Satu bulan kemudian, petani miskin itu kembali datang untuk meminta izin bertemu dengan Sang Raja, dan Sang Raja mengizinkannya untuk masuk. Kali ini, petani itu berkata: “Bayangkanlah, wahai Paduka! Sudah sebulan yang lalu hujan turun dan mengguyuri batu-batuan, tetapi sampai saat ini batu-batuan itu belum mengeluarkan satu tanaman pun.” Sang Raja berkata: “Wahai petani yang baik, batu-batuan tidak mungkin menumbuhkan tanaman, dan sesungguhnya hujan tidak bertanggung jawab atas hal itu…!”
“Engkau benar, wahai Paduka! Bila demikian, maka Sang Imam masjid juga tidak bertanggung jawab atas orang-orang yang belum mendapat petunjuk dan belum mau menunaikan shalat di masjid itu. Ketahuilah bahwa orang-orang yang baik akan masuk masjid dan akan memenuhi seruan Sang Imam, sementara orang-orang selain mereka tidak mau memenuhi seruannya itu,” tegas sang petani.

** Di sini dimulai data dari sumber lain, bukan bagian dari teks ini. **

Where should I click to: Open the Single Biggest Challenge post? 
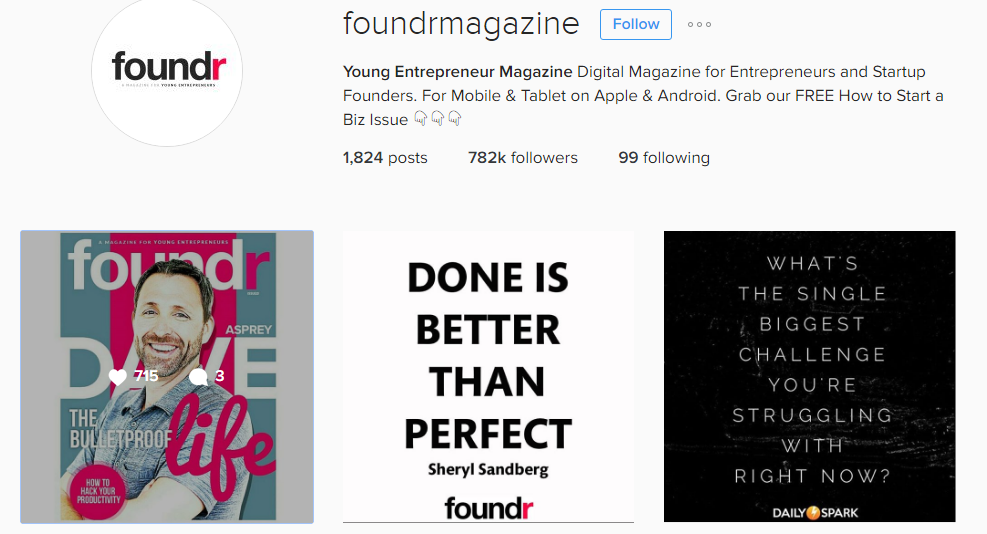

Mendengar itu, Sang Raja langsung menyuruh seseorang untuk memanggil imam masjid, lalu dia berkata kepada Sang Imam: “Semoga keselamatan tercurahkan kepadamu. Wahai Imam kami, sungguh selama ini kami telah menzhalimimu. Cintailah orang-orang yang mau shalat dan mintalah hidayah (kepada Allah) untuk orang-orang yang tidak mau shalat. Sungguh kamu sama sekali tidak kuasa untuk memberi hidayah kepada mereka, dan sesungguhnya hanya Allah swt.-lah yang memberi hidayah kepada siapa saja yang dikehendaki-Nya. Bila jiwa mereka baik, niscaya mereka akan shalat, seperti halnya tanah yang baik pasti akan mengeluarkan (menumbuhkan hal-hal yang baik pula (tanaman).”